Tuesday, March 29, 2011

So, okay, well, if nothing else, it's a far out way of putting off getting down to work, checking out who was born [future 10th President John Tyler, 1790] and who croaked [King Gustav III of Sweden, at what must have been a thrilling masked ball, all smelling of perfume, powders, pomade, and candle wax, on a spring night in 1792.... man oh man, picture those fleeting glances and embroidered party clothes..], on this day in history. Better to revisit Luciano Pavarotti's glorious death scene than think about my tax appointment an hour from now. And here in the next little while I've got to get serious about doing a painting of what Hiram Young's yoke and wagon 'manufactory' might have looked like in the 1840s, here in Independence, the Queen City of the Trails. Do you know about him? Oh baby - look him up! A great and resourceful overcomer he was.

Sunday, March 27, 2011

and then again...

A somber sort of thrill it was, driving 'cross the Missouri, the Mississippi and the Wabash and the Kaskaskia Rivers. And the Ohio, stealing glimpses of that wide expanse of pale pewter while maintaining my lane, thinking of all of those long-gone river travelers. Dan'l Boone. Lewis & Clark. I remember painting a picture of the Lincolns crossing over to Indiana in 1816. Can't help thinking of a flotilla of dugouts, canoes, flatboats, rafts, keelboats, and steamboats. Oars and paddle wheels, cutting, rippling, churning. All those trapped in bondage, busting to cross the Ohio to get to the free land on the other side.

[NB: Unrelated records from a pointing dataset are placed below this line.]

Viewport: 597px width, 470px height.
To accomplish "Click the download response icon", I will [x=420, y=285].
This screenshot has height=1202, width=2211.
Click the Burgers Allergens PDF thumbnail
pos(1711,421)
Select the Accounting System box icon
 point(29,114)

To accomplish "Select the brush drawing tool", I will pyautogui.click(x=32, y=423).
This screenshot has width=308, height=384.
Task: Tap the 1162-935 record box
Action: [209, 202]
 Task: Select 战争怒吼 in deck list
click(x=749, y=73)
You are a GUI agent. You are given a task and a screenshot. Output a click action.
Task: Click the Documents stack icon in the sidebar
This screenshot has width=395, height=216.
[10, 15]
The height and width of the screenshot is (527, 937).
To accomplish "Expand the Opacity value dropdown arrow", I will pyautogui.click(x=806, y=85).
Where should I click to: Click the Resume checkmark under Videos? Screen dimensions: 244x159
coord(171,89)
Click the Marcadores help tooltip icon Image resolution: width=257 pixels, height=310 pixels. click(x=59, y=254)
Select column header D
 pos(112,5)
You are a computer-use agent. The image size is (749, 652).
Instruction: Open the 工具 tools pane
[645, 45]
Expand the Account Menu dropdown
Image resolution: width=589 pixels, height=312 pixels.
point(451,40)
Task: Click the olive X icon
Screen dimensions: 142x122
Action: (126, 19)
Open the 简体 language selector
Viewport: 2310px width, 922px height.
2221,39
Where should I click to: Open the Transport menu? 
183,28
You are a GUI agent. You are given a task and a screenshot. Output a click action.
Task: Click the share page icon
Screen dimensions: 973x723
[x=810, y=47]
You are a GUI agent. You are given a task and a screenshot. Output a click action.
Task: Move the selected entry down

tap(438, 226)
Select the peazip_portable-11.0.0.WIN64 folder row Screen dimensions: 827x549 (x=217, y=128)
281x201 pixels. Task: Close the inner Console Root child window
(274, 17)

1st I will & then I won't/I'll do & then I don't

So. Elizabeth Taylor and Geraldine Ferraro have passed through the veil between us and the violet Blue Beyond. And total trembling nervous wreck I was, driving home from away off yonder, after a few days of talking to young Kentuckians. Or specifically the part where the snow thickened round about the wide Mississippi, where I was doing my best to thread my way from I-64 to westbound I-70, along with many a vehicle piloted by drivers as dim as their cars. You'd think that their headlights were coin-operated! Sheesh! So grateful am I to be home again, home again. We're talking real guardian angle stuff.

Friday, March 4, 2011

Inauguration

So, you precious few who take the time to see what I write here, have probably noticed that I've been writing nothing here whatsoever. Nor will I, not anymore than once a week anyway, unless I forget or change my mind. But this is too big a day, too much has happened here lately to neglect writing today. It's the old Inauguration Day, not to be changed to our customary I. Day until 1933, so it was that FDR was sworn in for his 2nd term on 20 Jan 1937. So. A fine day for inaugurating, beginning a new deal.
A huge day it was, March 4, 1797, when one leader stepped aside for another - peacefully, by the consent of the people. Remarkable, no foolin'. Afterwards, ex-President George Washington headed home from Philadelphia to Mount Vernon by way of the half-built President's House. He gazed upon those stone walls on March 14, to see how the work was progressing. It'd be almost about three & a half years before John & Abigail Adams, President No. 2 & his Lady, could move into the place and even then, it wasn't entirely finished. Now the mansion is pretty much completed and decorated and wired to a fare-thee-well. The republic, now, it still needs lots of work. Probably will never made right, especially as 'We, the people' are unable to consent on anything other than the fact that things aren't going so very goddam well, not at all.
Fourteen Presidents later, 136 years after Adams of Massachusetts took his Oath of Office, Abraham Lincoln of Illinois took his, 150 years ago this very day. And here's how he ended his first Inaugural Address:
In your hands, my dissatisfied fellow-countrymen, and not in mine, is the momentous issue of civil war. The Government will not assail you. You can have no conflict without being yourselves the aggressors. You have no oath registered in heaven to destroy the Government, while I shall have the most solemn one to "preserve, protect, and defend it."
34
"I am loath to close. We are not enemies, but friends. We must not be enemies. Though passion may have strained it must not break our bonds of affection. The mystic chords of memory, stretching from every battlefield and patriot grave to every living heart and hearthstone all over this broad land, will yet swell the chorus of the Union, when again touched, as surely they will be, by the better angels of our nature."
Wanna read the whole thing? Do! You won't be sorry. Would that those better angels would illuminate the minds & hearts of our current crop of well-tailored windbags, ever-media=&-moolah-conscious BSificators.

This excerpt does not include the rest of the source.